▶ [Exercise objective]: Reproduce the entries in the stretch from the line containing "Where should I click to: Open" through the line containing "tap(94, 317)", swapping "bus" for "truck" and keeping everything else unchanged.
──────
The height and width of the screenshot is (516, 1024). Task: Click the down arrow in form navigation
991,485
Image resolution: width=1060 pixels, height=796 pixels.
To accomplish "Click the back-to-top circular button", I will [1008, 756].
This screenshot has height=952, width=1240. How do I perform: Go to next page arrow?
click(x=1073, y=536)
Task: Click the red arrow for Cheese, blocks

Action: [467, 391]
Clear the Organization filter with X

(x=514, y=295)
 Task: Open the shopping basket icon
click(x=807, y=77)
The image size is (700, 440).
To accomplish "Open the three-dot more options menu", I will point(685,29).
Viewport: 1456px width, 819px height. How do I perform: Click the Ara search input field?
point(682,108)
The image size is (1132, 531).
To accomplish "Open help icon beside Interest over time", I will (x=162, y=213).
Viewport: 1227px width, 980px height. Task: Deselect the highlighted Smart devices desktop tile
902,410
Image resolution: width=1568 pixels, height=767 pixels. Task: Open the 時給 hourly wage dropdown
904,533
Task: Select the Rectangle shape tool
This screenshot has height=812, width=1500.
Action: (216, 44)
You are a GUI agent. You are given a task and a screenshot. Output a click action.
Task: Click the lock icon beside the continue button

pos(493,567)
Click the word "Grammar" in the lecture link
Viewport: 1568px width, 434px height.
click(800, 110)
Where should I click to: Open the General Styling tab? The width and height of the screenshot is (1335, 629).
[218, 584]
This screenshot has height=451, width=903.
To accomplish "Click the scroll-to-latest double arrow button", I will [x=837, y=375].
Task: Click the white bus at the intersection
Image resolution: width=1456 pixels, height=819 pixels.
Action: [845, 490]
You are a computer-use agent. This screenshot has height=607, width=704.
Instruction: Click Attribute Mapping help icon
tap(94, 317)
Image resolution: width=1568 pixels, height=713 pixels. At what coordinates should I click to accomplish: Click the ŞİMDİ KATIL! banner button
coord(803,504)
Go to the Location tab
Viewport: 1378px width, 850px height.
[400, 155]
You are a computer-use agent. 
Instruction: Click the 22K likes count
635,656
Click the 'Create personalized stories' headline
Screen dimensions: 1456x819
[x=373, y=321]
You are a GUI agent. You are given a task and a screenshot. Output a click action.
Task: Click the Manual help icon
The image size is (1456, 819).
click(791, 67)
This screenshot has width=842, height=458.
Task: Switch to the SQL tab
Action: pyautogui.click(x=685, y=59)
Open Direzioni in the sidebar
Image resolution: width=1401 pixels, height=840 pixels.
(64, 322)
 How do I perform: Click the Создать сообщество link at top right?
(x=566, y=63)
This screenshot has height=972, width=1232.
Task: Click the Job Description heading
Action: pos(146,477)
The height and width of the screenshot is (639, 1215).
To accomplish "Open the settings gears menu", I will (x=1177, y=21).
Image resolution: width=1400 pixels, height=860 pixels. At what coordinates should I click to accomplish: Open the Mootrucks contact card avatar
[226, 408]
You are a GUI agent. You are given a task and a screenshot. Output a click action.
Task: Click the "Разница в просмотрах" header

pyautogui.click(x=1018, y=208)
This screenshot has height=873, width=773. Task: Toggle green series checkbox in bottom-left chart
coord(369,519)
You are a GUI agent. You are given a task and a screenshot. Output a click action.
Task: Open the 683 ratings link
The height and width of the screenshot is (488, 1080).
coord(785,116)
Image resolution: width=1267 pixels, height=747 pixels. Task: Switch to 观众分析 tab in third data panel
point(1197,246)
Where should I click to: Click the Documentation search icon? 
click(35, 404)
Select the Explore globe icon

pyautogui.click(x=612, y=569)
──────
▶ [Written response]:
Where should I click to: Open the General Styling tab? The width and height of the screenshot is (1335, 629).
[218, 584]
This screenshot has height=451, width=903.
To accomplish "Click the scroll-to-latest double arrow button", I will [x=837, y=375].
Task: Click the white truck at the intersection
Image resolution: width=1456 pixels, height=819 pixels.
Action: [845, 490]
You are a computer-use agent. This screenshot has height=607, width=704.
Instruction: Click Attribute Mapping help icon
tap(94, 317)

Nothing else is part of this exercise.